--- Tasks ---
• A. Reproduce the part of the coaching article between "These early formed" and "the self-fulfilling prophecy.", inclusive.
• B. Write the next part of the article on coaches' expectations of their athletes, picking up after its final sentence.

Start of Page extract

Build a better connection with your athletes: What I wish my coach knew

CoachesLeadership 3 Min Read

This article is republished with permission from iCoachKids

Have you ever been frustrated, disappointed, or puzzled by your athletes’ behaviour? Of course, happens all the time, right? We all experience those moments when we witness one of our athlete’s making a poor decision, showing lack of focus, or just plain acting out of character.

In our haste to act quickly and “coach,” we often base our response on the many assumptions we hold about each of our individual athletes. We form impressions of our athletes from the moment we meet them, and these impressions are then typically reinforced through a self-fulfilling prophecy referred to as coach expectancies.

These early formed impressions are difficult to change and can negatively impact athlete development and performance. Research shows that if a coach perceives an athlete to have low ability or poor work ethic, they are less likely to give that athlete positive feedback. The athlete in turn perceives the lack of feedback as a sign that the coach doesn’t care much about them or their development. This results in the athlete putting forth less effort which the coach then observes as confirmation of their initial expectancy. The cycle continues, reinforcing the self-fulfilling prophecy.

End of Page extract
Start of Data shown

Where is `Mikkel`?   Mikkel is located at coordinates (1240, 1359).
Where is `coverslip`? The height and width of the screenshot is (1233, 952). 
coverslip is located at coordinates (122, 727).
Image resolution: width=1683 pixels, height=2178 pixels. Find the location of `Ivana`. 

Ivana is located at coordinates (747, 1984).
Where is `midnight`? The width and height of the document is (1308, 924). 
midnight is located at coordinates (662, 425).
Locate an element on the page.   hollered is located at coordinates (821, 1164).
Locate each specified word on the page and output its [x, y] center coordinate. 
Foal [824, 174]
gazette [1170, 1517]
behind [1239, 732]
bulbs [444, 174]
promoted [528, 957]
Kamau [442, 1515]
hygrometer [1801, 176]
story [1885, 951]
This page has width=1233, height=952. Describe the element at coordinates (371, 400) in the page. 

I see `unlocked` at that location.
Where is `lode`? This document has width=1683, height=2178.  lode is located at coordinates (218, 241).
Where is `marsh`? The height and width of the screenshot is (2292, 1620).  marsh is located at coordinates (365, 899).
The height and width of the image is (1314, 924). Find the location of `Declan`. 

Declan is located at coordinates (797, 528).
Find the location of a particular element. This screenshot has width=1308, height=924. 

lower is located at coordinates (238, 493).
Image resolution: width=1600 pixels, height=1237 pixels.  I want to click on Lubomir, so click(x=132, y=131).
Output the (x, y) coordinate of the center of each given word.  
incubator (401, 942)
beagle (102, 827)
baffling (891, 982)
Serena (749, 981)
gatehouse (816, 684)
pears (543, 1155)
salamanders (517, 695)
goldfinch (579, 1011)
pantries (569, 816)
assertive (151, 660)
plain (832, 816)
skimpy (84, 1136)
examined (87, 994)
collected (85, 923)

End of Data shown

--- Outputs for the tasks ---
• A.
These early formed impressions are difficult to change and can negatively impact athlete development and performance. Research shows that if a coach perceives an athlete to have low ability or poor work ethic, they are less likely to give that athlete positive feedback. The athlete in turn perceives the lack of feedback as a sign that the coach doesn’t care much about them or their development. This results in the athlete putting forth less effort which the coach then observes as confirmation of their initial expectancy. The cycle continues, reinforcing the self-fulfilling prophecy.

• B.
Recently while participating in a quality coaching panel with renowned coaches and coach consultants John O’Sullivan and Jerry Lynch, I was reminded of a powerful strategy coaches can use to counter-act the formation of unfounded perceptions of their athletes. Coach O’Sullivan shared how throughout a season he asks his athletes to complete the following prompt on a sheet of paper:

• “I wish my coach knew this about me…”

This simple strategy, that can take less than one minute for athletes to complete, can be used every few weeks or perhaps at the end of each month. I guarantee you will be amazed and moved by some of the information your athletes share. The responses can then be used to reflect on assumptions (expectancies) you hold of your athletes and the behaviors you are observing.

If you aren’t convinced that this simple strategy will have a profound impact on how you coach and connect with your athletes, read the statements written by young students when prompted with ‘I wish my teacher knew…’. Some examples shared by NY Times Reporter Donna De la Cruz include:

• “I wish my teacher knew my dad works two jobs and I don’t see him much”

• “I wish my teacher knew my mom might get diagnosed with cancer this week”

The responses you receive from your athletes aren’t likely to always be this serious, but at minimum you will learn something new and valuable about each of your athletes. And it costs you nothing more than a few minutes at the end of a few practice sessions. This proven strategy is a simple and effective way to challenge your assumptions and build stronger connections with your athletes. Learning how to connect with your athletes is the foundation of quality coaching and an athlete-centered approach.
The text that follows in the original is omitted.